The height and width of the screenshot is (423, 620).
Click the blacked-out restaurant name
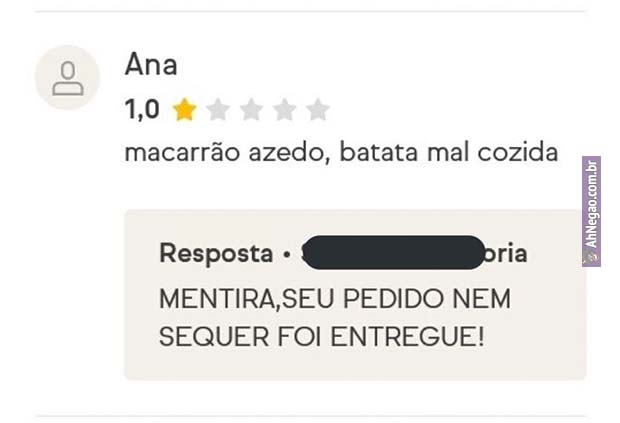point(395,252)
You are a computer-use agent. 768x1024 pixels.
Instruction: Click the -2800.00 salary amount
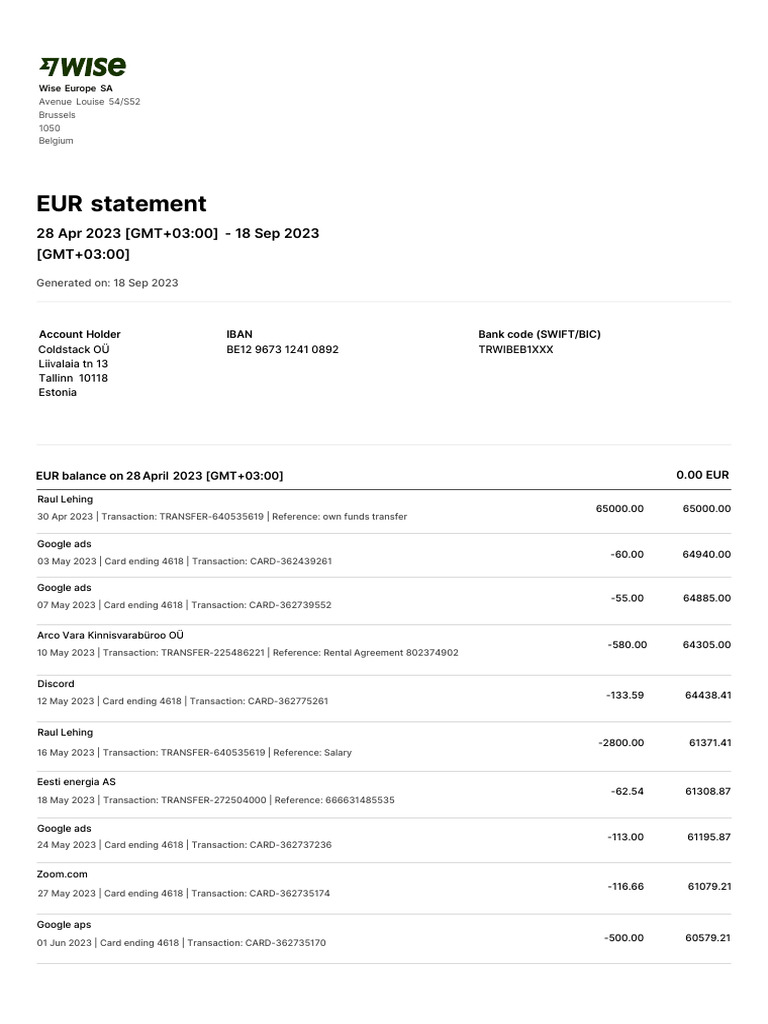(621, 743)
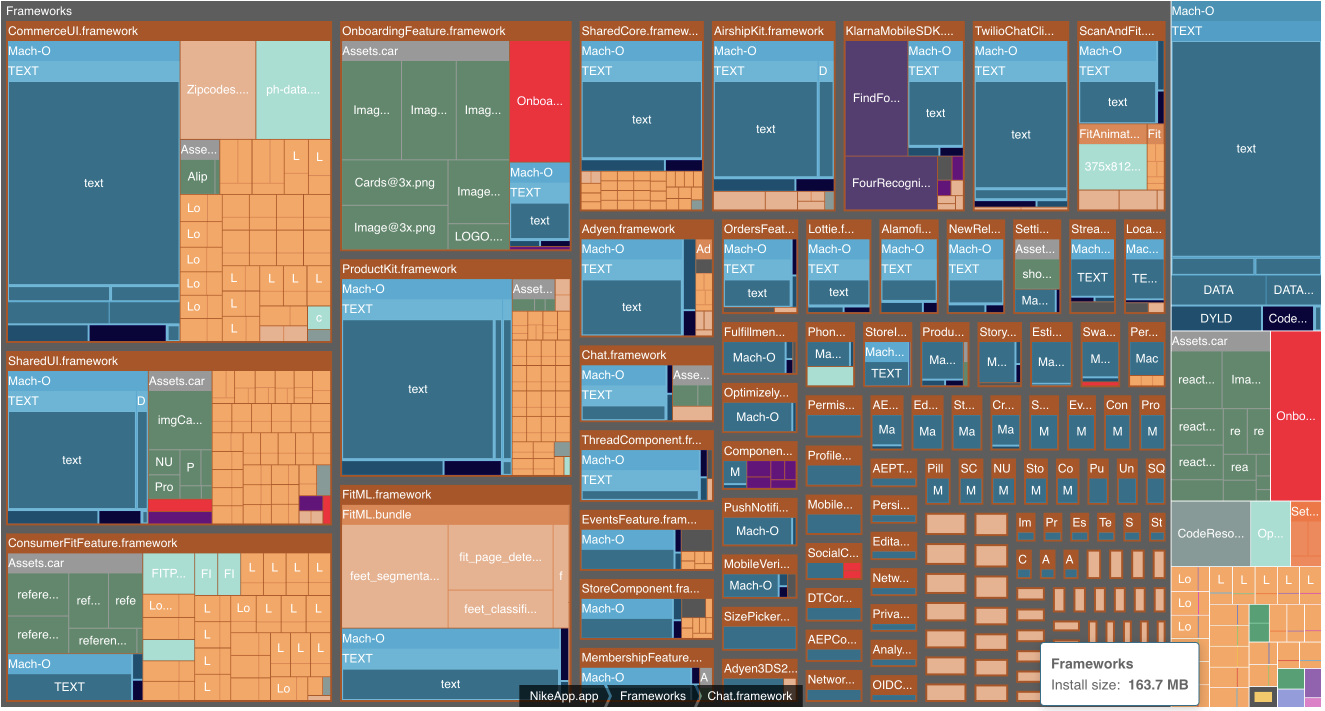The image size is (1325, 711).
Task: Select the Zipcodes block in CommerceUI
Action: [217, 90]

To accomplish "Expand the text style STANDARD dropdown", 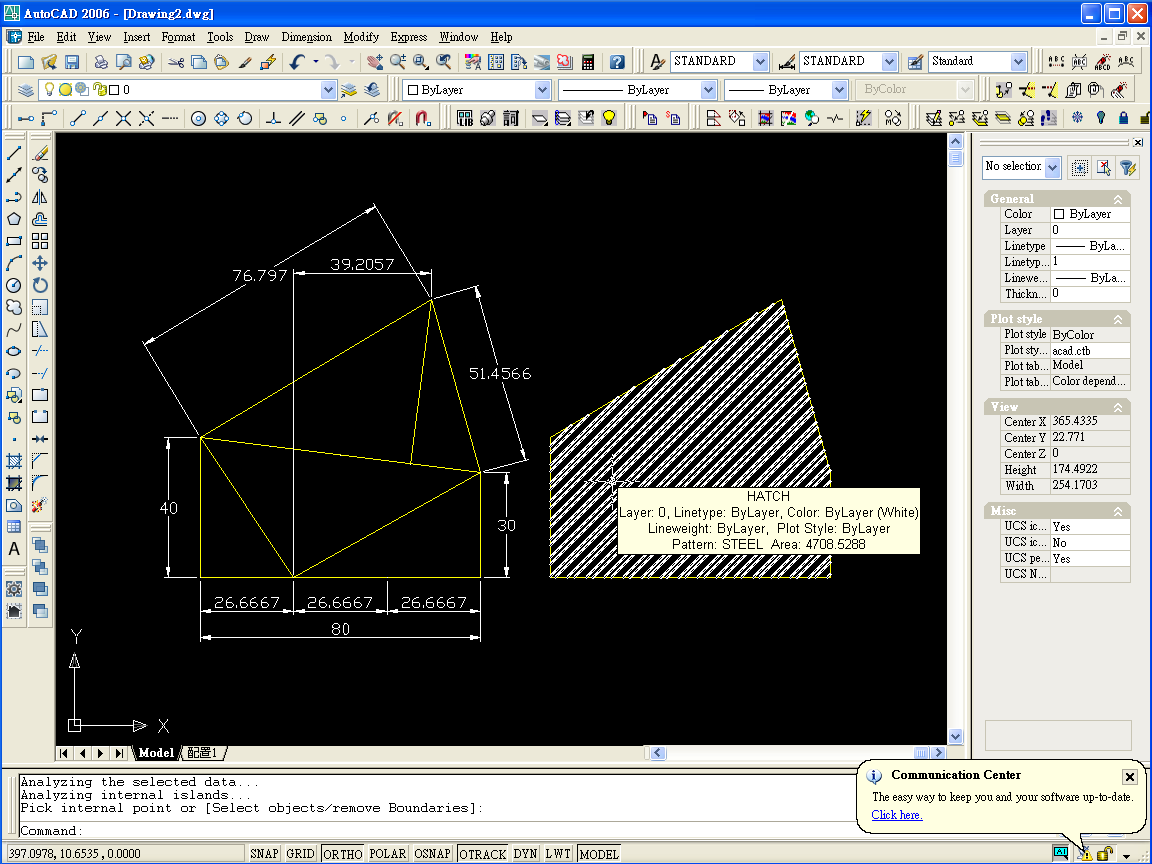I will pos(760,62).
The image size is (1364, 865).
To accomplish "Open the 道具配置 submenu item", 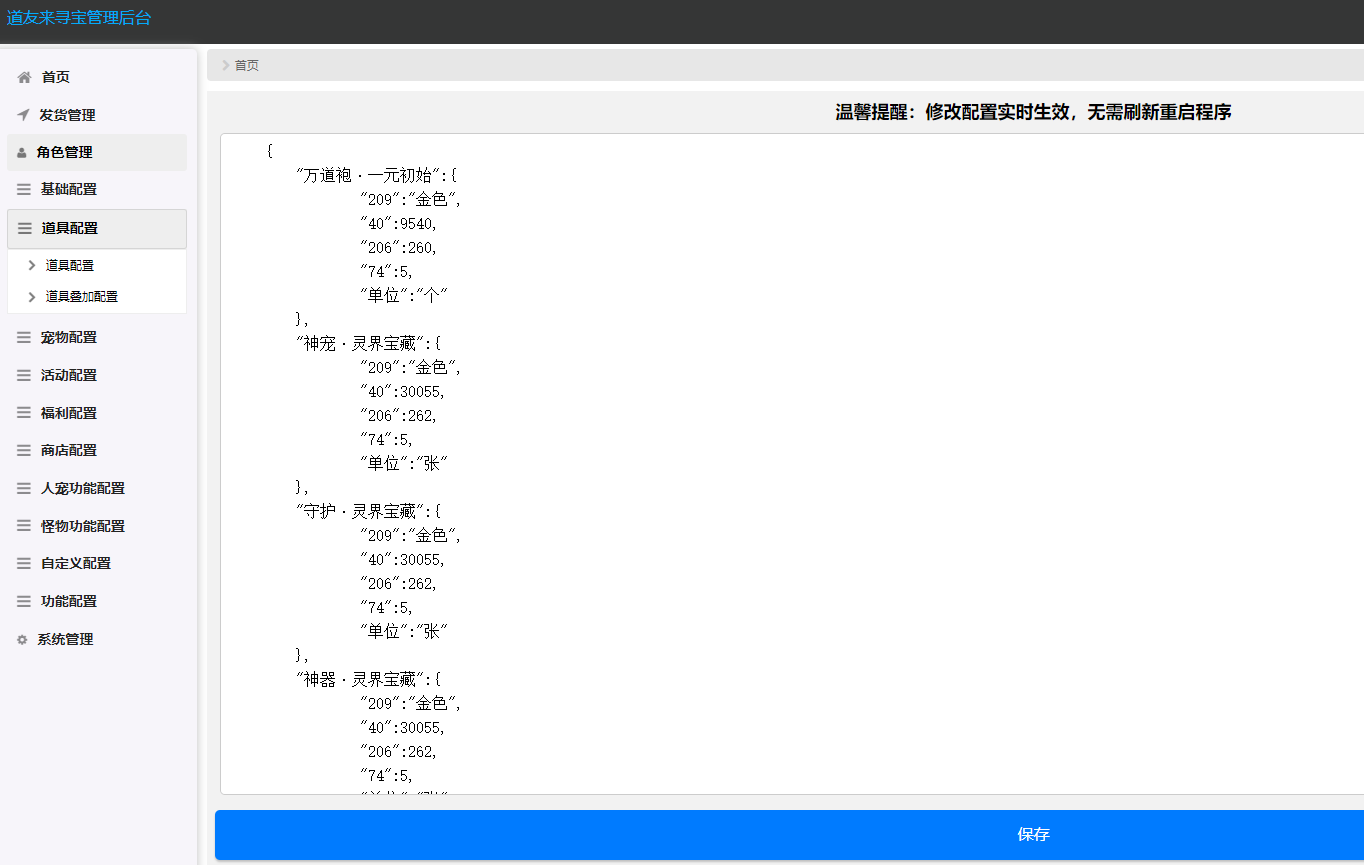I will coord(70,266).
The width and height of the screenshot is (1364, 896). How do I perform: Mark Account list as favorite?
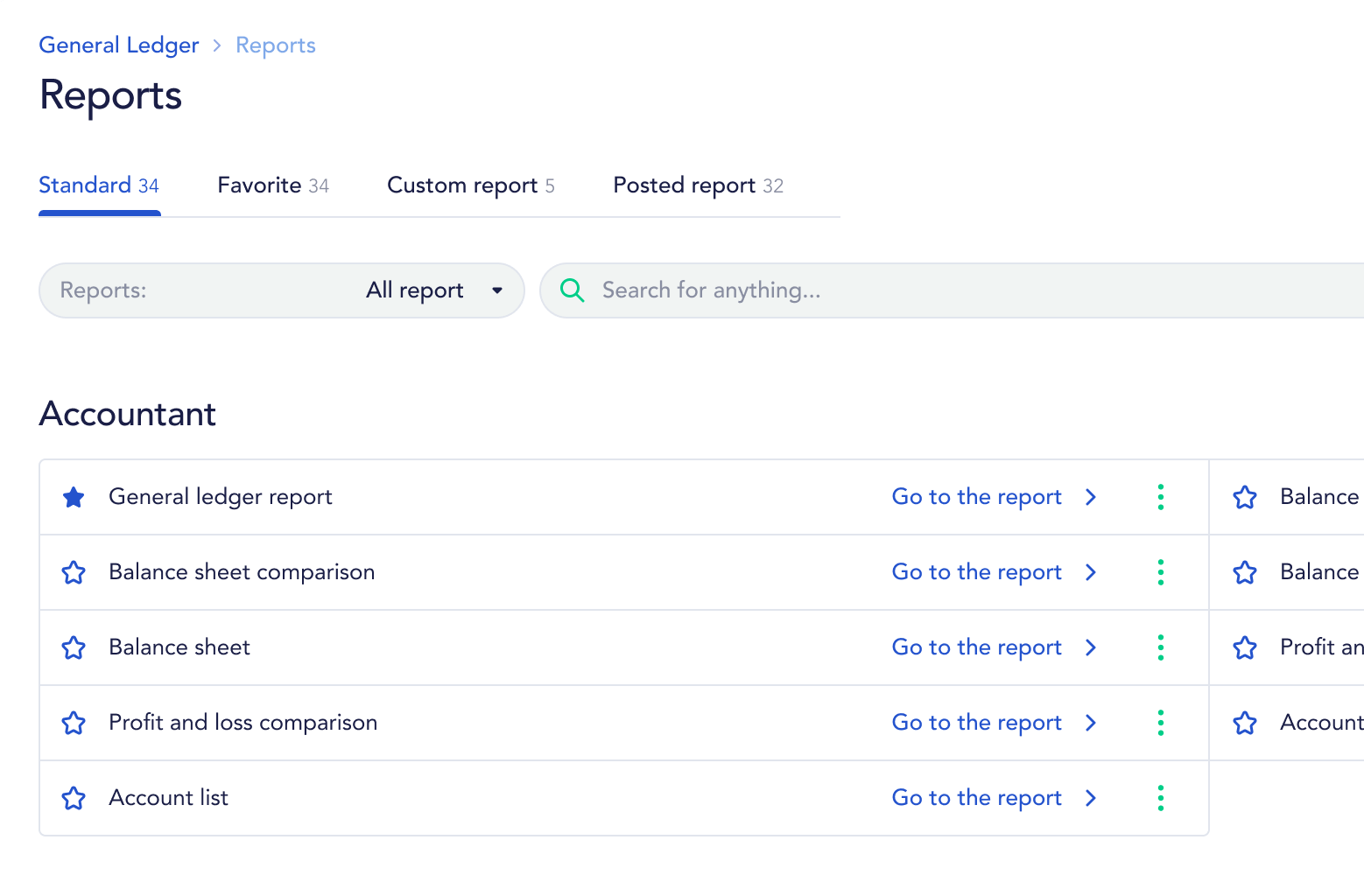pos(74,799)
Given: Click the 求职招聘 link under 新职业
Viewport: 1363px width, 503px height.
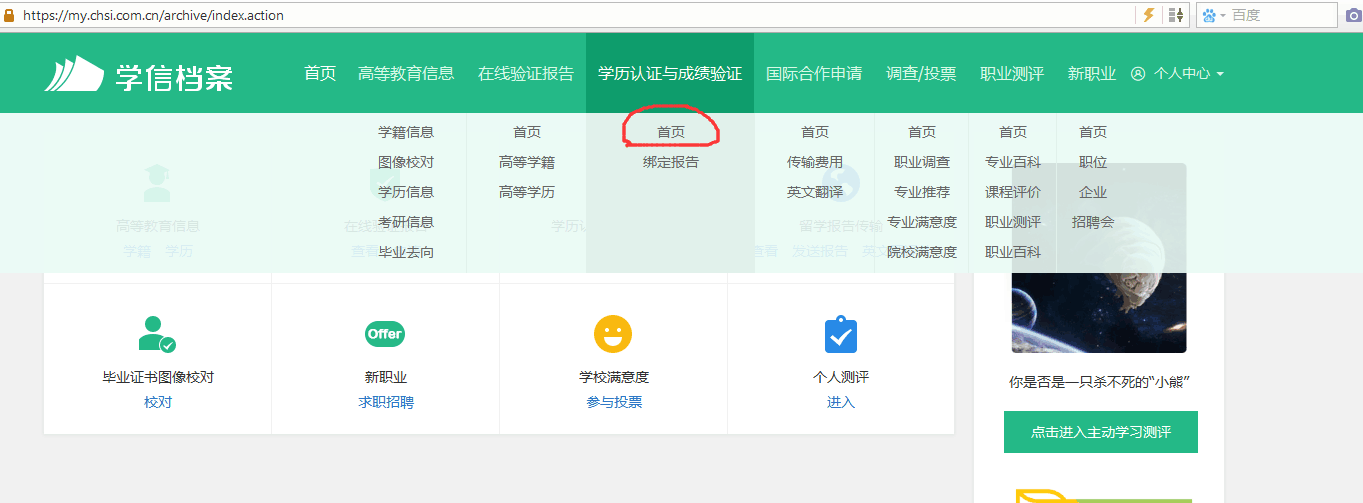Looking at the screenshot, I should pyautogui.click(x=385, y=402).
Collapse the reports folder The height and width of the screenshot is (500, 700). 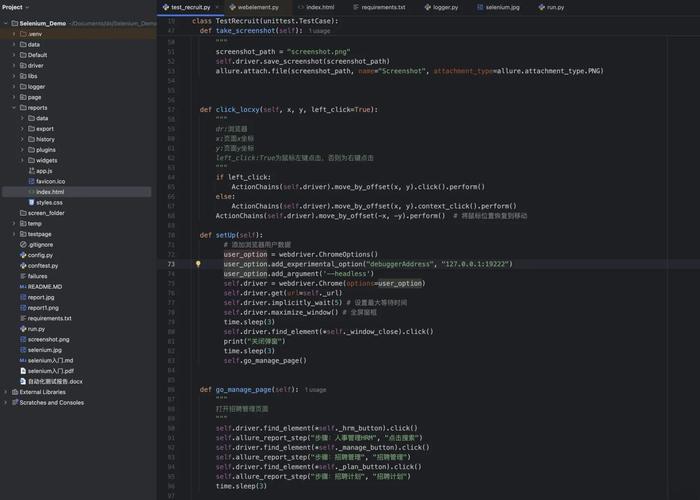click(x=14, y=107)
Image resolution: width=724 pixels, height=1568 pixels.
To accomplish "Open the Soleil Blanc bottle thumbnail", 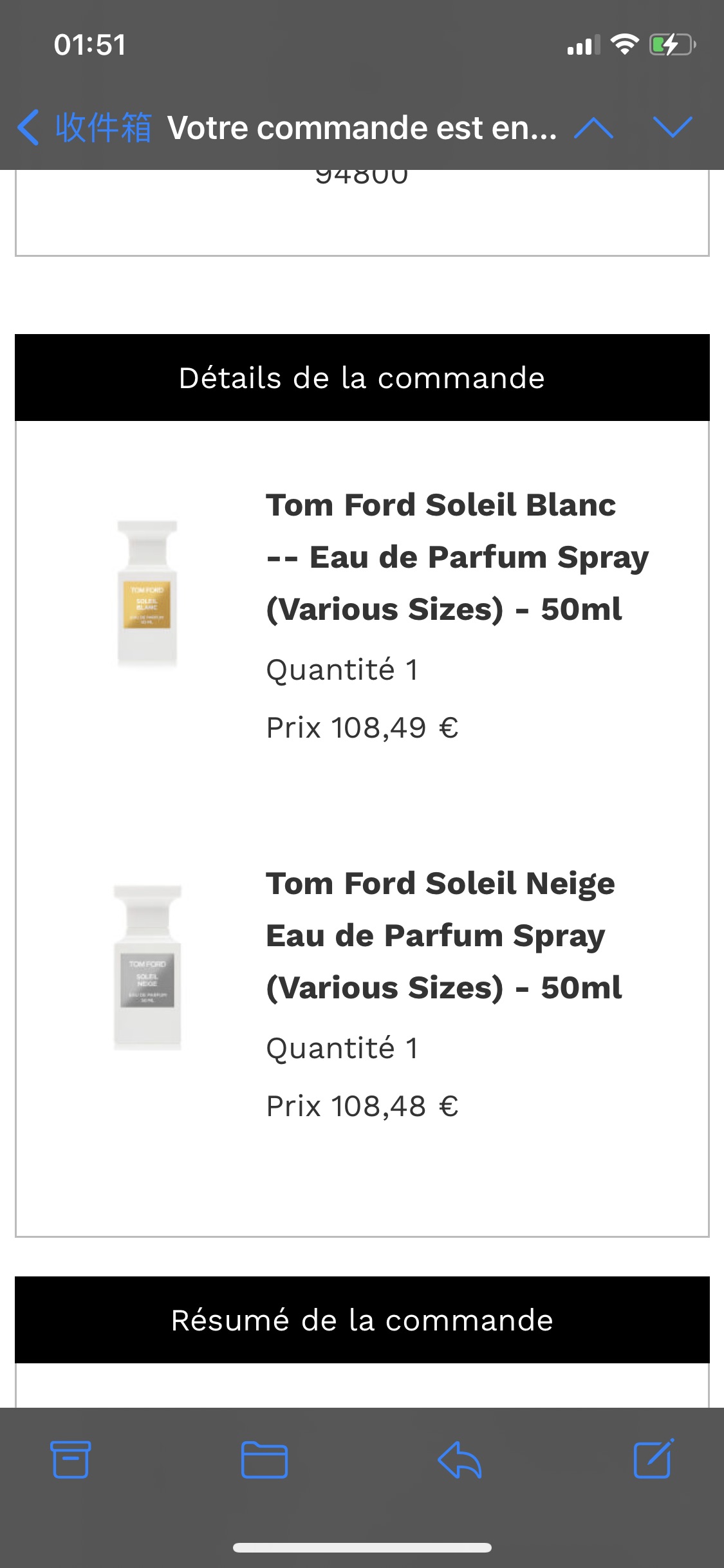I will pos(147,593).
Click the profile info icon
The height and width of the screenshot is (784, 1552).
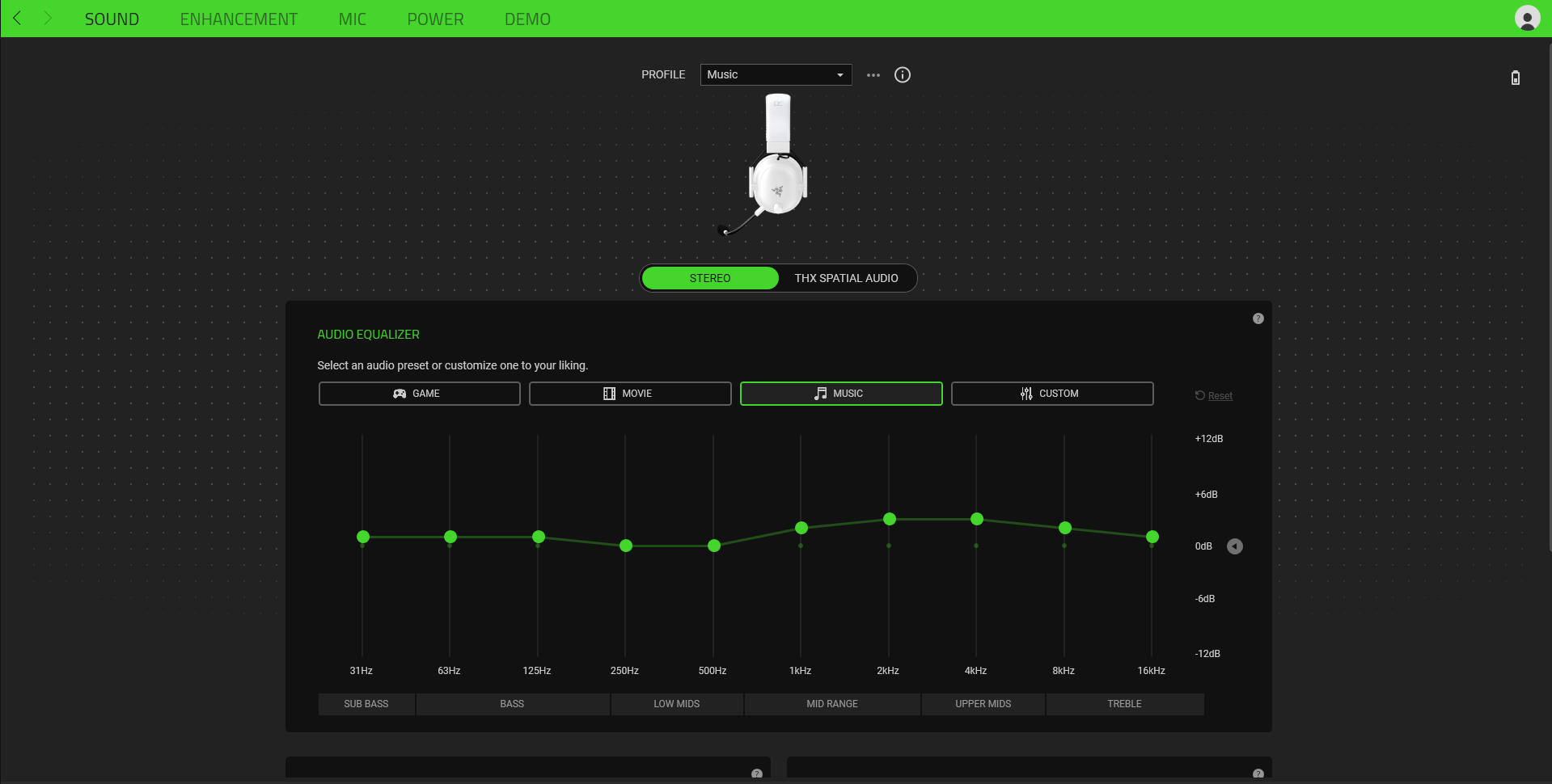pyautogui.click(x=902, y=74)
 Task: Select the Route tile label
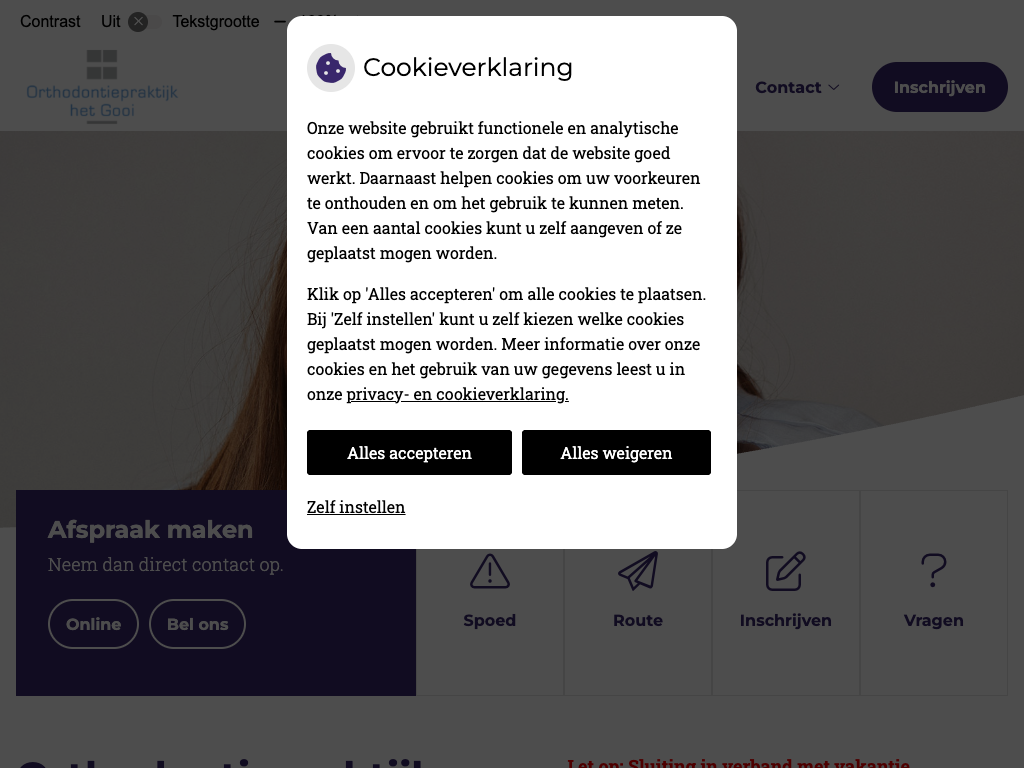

────

- _What to produce_
Arrange the records from the start through the line containing "Action: [217, 90]" as a numbered list, skipping any blank lines and leaving out the pictures.

- _Reply_
1. The height and width of the screenshot is (423, 620).
2. Click the blacked-out restaurant name
3. point(395,252)
4. You are a computer-use agent. 768x1024 pixels.
5. Instruction: Click the -2800.00 salary amount
6. (621, 743)
7. The image size is (1325, 711).
8. Task: Select the Zipcodes block in CommerceUI
9. Action: [217, 90]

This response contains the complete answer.